YOUR INSTRUCTIONS
Your answer must be the lines from the one containing "Click undo arrow in editor preview" through the last line below, copied exactly, with no pictures.

INPUT MATERIAL
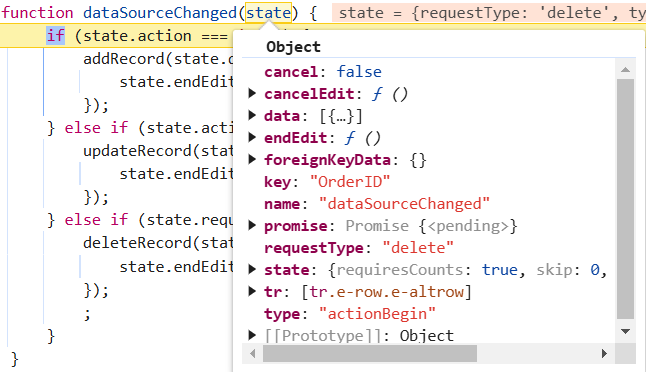Click the "OrderID" key value

click(x=350, y=182)
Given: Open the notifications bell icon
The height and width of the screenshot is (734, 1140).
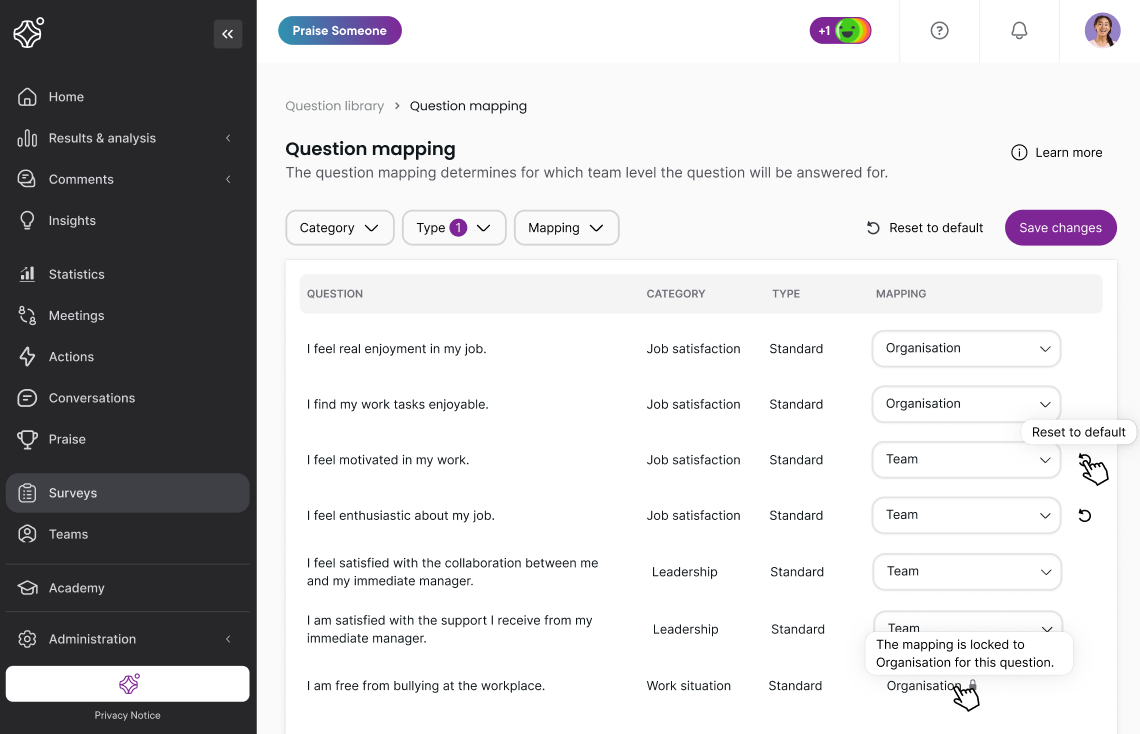Looking at the screenshot, I should (1019, 30).
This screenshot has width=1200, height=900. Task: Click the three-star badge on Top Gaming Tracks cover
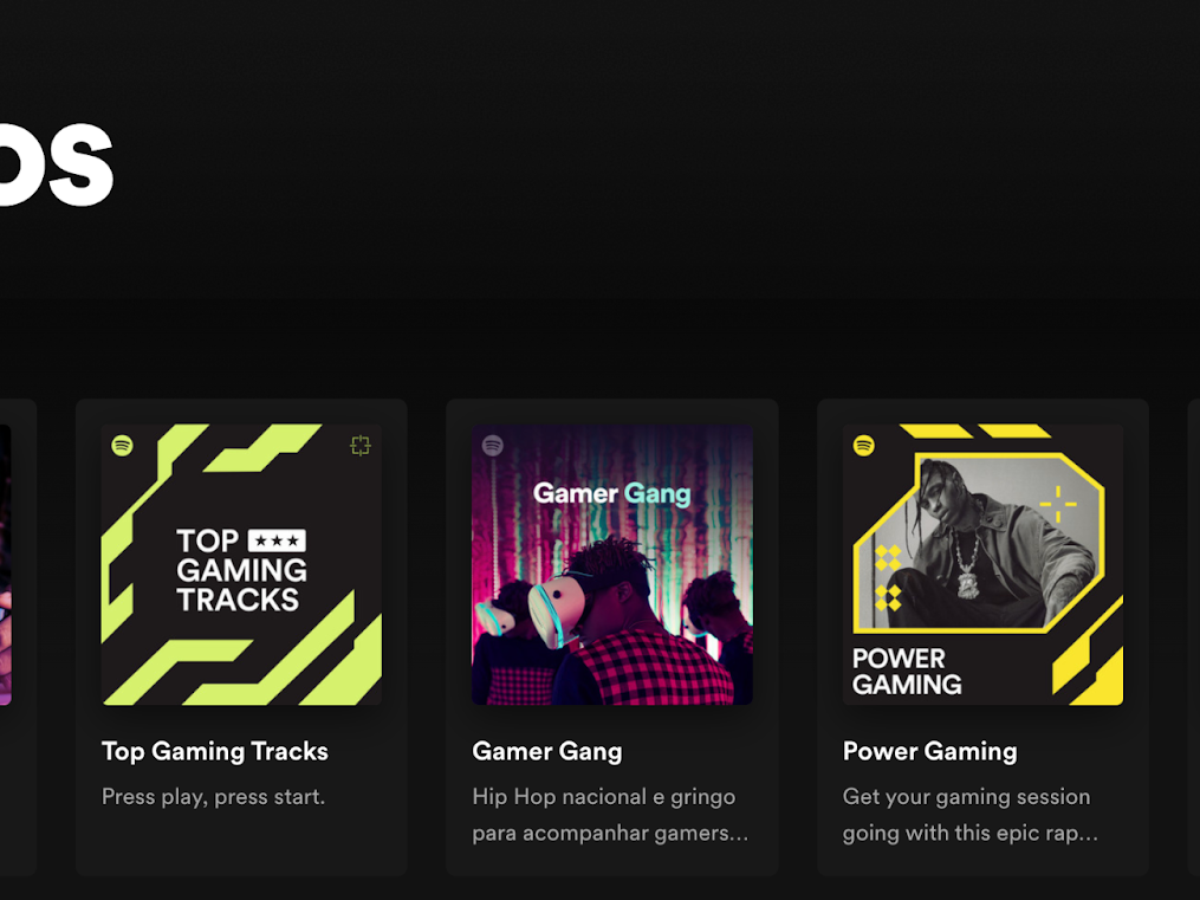(276, 541)
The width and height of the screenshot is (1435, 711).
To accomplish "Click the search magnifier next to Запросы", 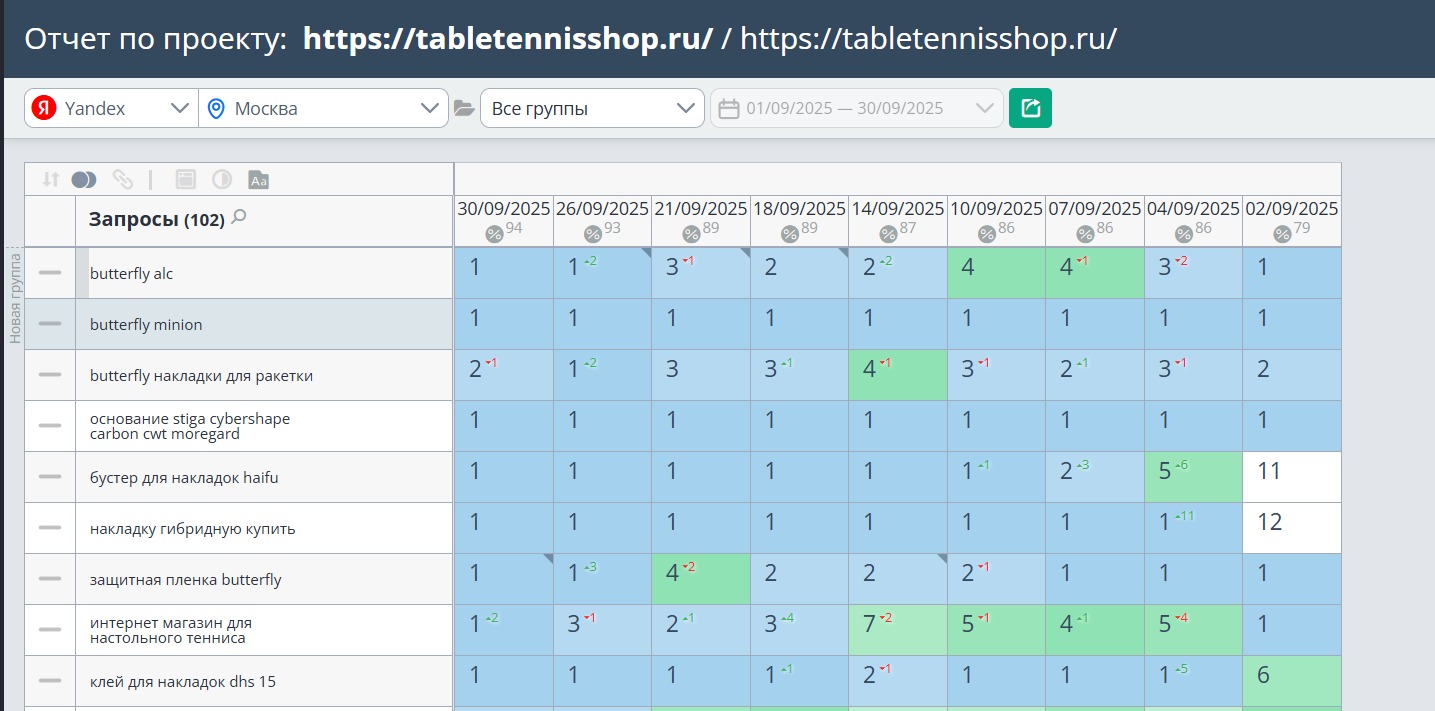I will point(238,217).
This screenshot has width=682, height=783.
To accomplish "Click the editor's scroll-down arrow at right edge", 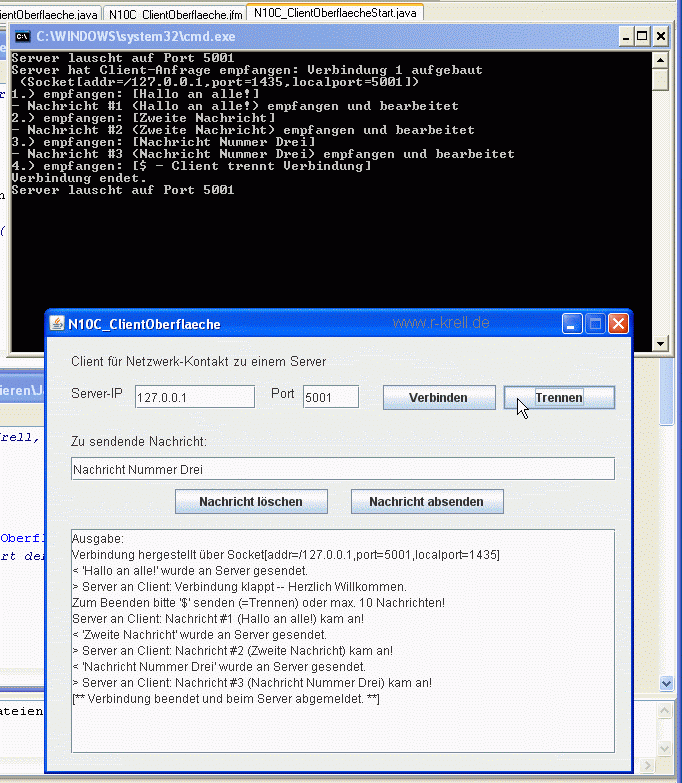I will click(x=668, y=683).
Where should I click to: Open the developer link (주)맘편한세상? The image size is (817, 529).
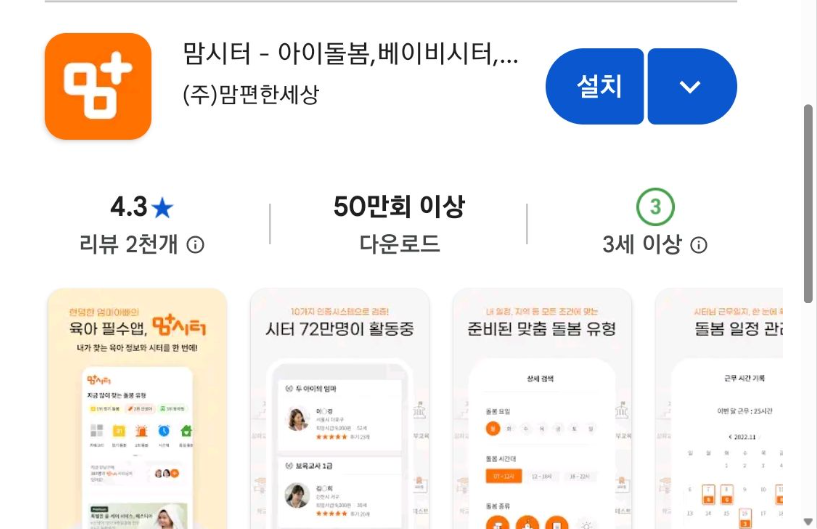[251, 95]
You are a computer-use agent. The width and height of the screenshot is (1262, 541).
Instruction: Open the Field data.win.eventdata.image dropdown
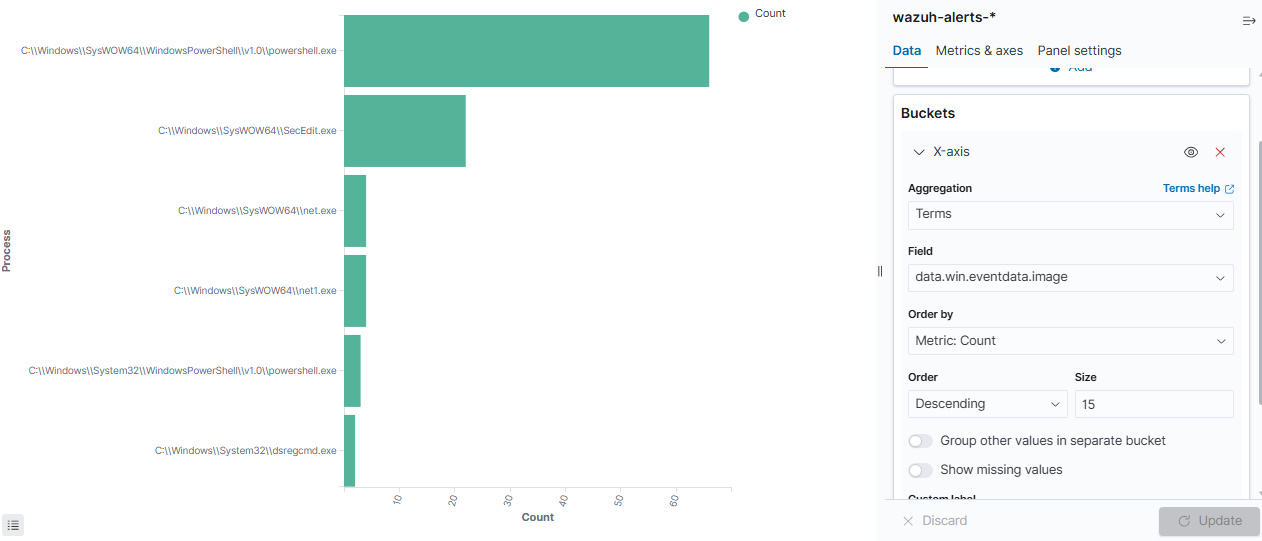click(x=1070, y=278)
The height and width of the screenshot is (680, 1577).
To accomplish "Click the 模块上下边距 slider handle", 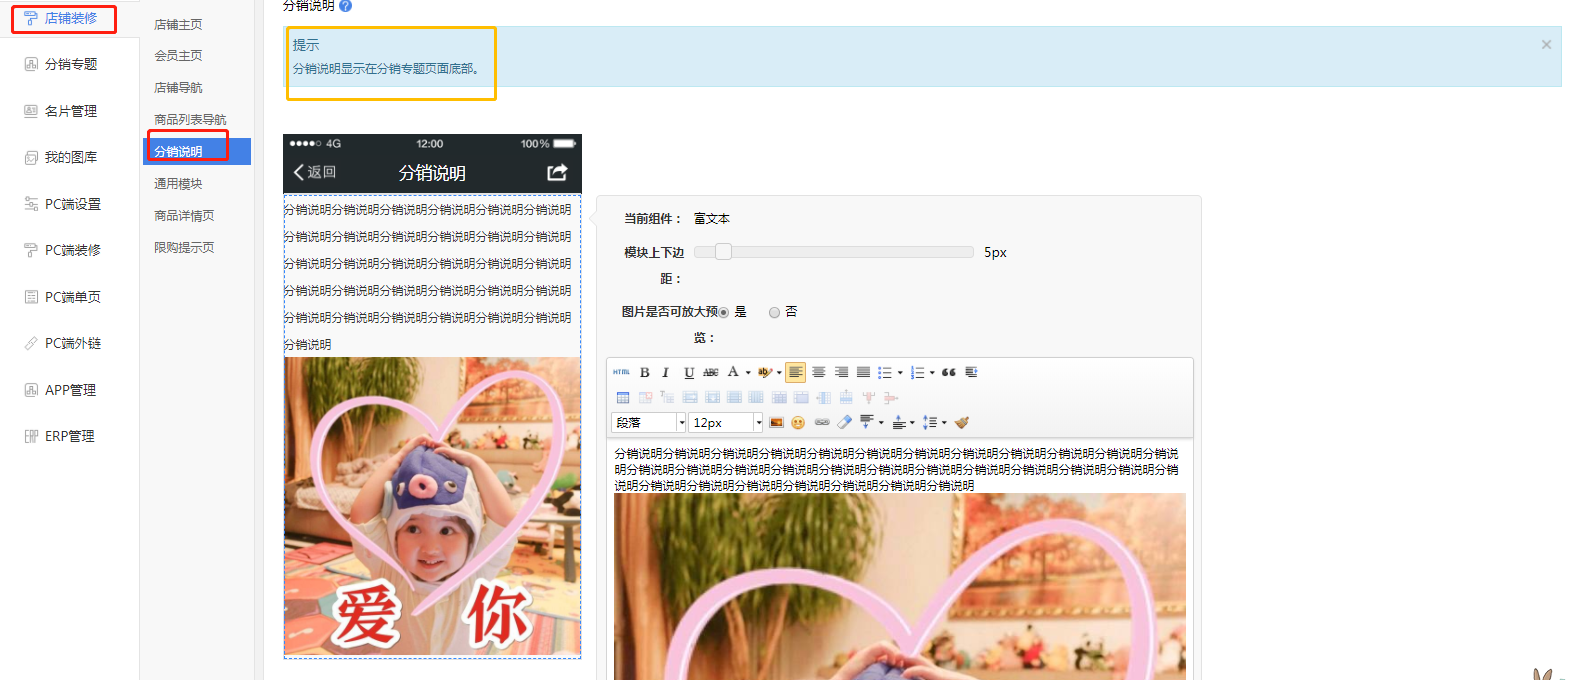I will point(723,252).
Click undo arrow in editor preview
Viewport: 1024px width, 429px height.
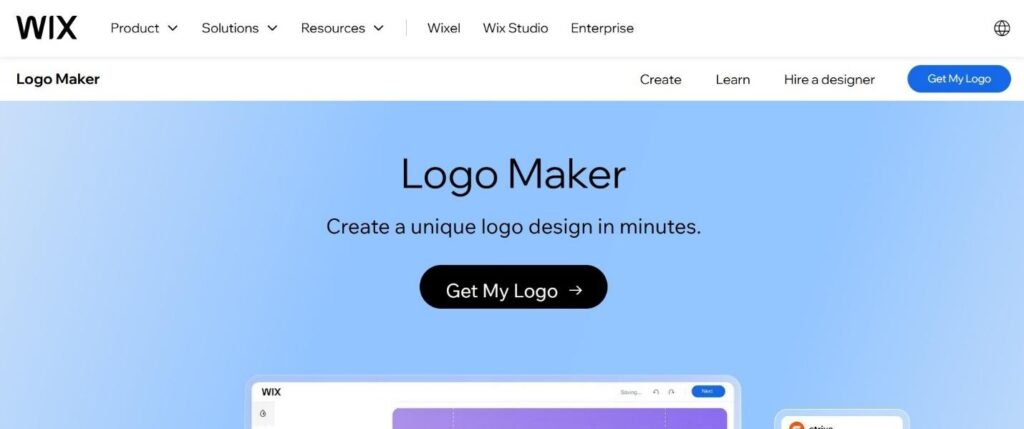coord(656,392)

EXERCISE RESULT
Click undo arrow in editor preview
Viewport: 1024px width, 429px height.
coord(656,392)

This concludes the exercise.